# What is expected
Copy out everything in the listing below from the line containing "y). This screenshot has height=1080, width=1920." down to the line containing "Looking at the image, I should click on (1358, 826).", substituting "VIEW ALL" for "SEE MORE" and keeping all else as is.
%%
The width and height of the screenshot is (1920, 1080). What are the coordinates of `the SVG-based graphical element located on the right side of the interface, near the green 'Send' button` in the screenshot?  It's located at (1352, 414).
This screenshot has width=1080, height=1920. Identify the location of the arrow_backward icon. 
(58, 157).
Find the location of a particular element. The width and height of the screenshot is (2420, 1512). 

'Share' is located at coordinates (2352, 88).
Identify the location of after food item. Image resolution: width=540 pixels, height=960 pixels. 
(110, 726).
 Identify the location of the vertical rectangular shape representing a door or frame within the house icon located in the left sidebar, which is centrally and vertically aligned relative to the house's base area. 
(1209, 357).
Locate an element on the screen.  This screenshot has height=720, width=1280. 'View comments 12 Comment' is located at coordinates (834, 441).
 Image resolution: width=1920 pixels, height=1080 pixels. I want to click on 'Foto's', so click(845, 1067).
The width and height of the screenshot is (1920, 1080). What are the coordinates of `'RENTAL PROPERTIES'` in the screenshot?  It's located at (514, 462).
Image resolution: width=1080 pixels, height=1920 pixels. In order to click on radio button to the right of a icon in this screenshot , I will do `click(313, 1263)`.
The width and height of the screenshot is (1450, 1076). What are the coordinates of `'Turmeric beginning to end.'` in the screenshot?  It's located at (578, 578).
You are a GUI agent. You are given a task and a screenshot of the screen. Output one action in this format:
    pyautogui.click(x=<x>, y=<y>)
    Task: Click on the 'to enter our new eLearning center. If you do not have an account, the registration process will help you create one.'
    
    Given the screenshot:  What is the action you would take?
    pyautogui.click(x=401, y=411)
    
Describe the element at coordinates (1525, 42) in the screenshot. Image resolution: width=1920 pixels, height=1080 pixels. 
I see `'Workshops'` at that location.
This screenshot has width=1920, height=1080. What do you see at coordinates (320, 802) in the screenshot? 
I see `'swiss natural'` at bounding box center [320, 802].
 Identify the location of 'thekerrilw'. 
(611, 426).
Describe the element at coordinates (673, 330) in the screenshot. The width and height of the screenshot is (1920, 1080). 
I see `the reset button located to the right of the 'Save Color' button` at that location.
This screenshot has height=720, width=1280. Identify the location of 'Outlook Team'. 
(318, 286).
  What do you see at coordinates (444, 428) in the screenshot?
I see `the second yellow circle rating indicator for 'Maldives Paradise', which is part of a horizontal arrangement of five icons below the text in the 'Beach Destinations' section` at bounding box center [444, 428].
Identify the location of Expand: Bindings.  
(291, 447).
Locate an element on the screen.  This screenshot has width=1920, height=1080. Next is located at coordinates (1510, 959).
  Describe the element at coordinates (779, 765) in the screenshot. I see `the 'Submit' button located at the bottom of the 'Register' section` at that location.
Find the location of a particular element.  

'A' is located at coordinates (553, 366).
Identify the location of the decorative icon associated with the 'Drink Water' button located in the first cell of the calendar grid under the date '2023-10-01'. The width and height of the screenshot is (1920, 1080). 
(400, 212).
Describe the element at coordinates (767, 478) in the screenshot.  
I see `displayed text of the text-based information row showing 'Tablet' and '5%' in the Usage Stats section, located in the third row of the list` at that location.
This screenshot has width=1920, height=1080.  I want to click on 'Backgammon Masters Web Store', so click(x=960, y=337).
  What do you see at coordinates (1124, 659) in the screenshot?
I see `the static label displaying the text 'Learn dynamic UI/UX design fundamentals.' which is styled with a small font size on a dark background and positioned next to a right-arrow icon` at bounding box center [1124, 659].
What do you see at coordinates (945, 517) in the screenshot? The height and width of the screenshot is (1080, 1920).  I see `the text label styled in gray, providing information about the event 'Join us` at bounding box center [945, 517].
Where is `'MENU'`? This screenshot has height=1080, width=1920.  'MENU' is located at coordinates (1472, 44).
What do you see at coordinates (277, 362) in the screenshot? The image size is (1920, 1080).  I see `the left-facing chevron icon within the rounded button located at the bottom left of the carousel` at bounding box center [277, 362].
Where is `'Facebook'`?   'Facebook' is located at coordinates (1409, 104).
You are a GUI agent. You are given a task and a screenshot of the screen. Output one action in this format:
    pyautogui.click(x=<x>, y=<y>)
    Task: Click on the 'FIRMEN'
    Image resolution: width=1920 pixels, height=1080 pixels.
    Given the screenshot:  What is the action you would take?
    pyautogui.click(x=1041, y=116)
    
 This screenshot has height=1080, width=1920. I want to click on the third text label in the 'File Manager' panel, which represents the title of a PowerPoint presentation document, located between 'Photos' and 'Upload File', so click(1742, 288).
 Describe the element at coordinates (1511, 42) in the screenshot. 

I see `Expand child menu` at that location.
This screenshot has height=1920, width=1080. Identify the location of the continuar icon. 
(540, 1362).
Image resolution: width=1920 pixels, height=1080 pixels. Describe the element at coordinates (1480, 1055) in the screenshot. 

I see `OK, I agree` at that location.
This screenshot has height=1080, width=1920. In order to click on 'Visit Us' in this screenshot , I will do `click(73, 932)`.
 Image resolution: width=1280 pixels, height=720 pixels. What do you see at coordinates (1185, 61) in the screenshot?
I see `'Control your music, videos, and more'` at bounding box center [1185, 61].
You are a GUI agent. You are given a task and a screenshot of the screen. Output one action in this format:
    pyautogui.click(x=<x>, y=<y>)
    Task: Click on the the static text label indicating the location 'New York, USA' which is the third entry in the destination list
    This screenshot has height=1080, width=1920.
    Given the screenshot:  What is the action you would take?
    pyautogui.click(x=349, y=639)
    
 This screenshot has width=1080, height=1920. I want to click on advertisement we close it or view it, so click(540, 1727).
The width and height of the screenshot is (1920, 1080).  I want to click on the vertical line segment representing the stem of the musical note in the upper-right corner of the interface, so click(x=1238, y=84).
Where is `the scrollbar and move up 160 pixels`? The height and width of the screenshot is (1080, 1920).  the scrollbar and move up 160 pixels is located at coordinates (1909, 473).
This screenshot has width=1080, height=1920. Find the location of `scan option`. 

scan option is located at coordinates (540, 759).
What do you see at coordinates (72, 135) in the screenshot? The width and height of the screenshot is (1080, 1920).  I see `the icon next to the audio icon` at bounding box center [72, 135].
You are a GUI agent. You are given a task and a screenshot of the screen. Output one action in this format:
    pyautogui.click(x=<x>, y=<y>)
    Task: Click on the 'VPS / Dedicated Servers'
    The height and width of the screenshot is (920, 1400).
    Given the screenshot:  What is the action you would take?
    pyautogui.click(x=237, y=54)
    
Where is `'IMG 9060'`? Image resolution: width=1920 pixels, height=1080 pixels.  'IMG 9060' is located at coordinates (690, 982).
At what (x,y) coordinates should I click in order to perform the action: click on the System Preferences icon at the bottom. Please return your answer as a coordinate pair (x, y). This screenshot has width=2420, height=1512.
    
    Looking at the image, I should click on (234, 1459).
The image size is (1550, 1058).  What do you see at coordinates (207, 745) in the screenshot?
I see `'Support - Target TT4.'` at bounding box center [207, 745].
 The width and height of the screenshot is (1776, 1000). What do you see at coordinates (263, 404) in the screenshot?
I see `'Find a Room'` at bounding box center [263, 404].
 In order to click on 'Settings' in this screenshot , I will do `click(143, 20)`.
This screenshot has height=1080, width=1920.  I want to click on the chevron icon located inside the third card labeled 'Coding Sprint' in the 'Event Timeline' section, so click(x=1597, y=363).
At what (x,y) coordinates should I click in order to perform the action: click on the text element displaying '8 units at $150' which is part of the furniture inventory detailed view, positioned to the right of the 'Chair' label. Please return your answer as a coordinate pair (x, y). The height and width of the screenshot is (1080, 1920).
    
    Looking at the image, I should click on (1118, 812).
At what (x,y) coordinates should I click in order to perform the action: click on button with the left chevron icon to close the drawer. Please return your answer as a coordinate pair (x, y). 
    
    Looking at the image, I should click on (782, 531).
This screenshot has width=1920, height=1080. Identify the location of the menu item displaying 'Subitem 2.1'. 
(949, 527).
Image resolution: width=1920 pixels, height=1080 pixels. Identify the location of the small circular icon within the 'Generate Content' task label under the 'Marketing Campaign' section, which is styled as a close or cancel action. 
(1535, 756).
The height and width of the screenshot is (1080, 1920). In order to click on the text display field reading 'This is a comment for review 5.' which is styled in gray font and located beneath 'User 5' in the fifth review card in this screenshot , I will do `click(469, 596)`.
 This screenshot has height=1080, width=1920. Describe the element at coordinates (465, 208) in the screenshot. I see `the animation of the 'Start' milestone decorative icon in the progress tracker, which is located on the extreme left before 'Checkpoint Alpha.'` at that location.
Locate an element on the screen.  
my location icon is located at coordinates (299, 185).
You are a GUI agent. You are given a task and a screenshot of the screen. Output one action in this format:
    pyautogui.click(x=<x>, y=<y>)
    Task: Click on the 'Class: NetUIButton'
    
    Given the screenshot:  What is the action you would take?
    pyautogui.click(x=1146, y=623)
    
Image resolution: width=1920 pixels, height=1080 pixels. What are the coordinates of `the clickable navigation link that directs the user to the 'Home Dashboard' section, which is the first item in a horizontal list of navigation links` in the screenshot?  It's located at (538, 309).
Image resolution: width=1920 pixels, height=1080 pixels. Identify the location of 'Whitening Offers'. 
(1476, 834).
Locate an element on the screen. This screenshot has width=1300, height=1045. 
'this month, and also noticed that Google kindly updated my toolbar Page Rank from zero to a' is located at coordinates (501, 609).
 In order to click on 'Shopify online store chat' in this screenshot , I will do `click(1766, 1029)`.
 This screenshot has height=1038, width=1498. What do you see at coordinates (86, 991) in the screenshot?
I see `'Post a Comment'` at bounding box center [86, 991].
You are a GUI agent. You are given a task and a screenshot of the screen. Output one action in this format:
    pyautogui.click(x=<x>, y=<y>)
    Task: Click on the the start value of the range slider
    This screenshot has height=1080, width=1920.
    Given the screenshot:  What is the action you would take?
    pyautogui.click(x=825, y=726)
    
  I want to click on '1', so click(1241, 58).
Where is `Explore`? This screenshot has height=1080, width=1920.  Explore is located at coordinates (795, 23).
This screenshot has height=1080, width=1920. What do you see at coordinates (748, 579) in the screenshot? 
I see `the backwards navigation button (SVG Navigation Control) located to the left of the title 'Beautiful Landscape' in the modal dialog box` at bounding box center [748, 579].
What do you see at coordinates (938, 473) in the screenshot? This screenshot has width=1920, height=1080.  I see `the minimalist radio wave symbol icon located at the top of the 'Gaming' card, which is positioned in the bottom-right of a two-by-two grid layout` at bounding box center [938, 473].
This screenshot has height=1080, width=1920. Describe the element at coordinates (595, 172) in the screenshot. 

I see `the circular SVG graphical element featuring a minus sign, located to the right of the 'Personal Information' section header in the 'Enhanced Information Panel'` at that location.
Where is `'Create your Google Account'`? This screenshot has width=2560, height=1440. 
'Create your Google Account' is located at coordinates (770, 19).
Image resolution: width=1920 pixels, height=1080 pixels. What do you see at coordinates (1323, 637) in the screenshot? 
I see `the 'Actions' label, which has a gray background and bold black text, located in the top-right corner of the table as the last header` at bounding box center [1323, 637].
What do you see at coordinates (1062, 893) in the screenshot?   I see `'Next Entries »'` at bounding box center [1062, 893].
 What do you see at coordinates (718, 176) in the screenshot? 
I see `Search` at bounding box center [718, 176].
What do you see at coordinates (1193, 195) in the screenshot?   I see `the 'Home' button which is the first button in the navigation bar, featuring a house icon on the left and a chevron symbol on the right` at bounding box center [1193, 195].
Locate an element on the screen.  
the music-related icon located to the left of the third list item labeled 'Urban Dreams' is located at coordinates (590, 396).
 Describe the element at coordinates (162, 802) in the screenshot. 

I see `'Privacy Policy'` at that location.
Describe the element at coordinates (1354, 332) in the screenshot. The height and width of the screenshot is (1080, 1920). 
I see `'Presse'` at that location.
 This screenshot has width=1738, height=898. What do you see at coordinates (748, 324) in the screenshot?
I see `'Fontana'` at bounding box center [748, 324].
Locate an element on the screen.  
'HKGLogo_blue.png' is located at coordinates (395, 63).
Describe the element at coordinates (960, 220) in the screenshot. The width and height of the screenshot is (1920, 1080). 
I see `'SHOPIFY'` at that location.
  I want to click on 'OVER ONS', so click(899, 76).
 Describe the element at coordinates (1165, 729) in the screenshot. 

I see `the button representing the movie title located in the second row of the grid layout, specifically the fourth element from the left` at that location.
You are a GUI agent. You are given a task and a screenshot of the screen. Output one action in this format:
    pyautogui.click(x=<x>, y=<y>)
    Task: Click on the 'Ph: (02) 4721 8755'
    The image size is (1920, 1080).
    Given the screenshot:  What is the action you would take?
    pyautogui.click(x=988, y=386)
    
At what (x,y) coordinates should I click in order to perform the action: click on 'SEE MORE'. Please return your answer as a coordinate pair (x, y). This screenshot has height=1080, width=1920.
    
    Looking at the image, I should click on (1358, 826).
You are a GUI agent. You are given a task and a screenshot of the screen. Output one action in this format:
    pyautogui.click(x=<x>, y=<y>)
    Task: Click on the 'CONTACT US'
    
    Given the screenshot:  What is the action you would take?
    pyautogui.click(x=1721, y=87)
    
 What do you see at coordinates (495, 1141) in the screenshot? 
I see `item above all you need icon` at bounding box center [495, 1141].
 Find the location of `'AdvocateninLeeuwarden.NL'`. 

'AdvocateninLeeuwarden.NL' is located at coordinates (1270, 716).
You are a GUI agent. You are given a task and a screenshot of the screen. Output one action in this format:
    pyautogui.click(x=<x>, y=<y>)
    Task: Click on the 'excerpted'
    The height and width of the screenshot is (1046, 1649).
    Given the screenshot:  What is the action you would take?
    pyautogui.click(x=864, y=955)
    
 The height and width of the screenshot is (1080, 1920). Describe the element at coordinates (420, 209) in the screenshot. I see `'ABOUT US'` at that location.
%%
# Answer for the task
At what (x,y) coordinates should I click in order to perform the action: click on 'VIEW ALL'. Please return your answer as a coordinate pair (x, y). This screenshot has height=1080, width=1920.
    
    Looking at the image, I should click on (1358, 826).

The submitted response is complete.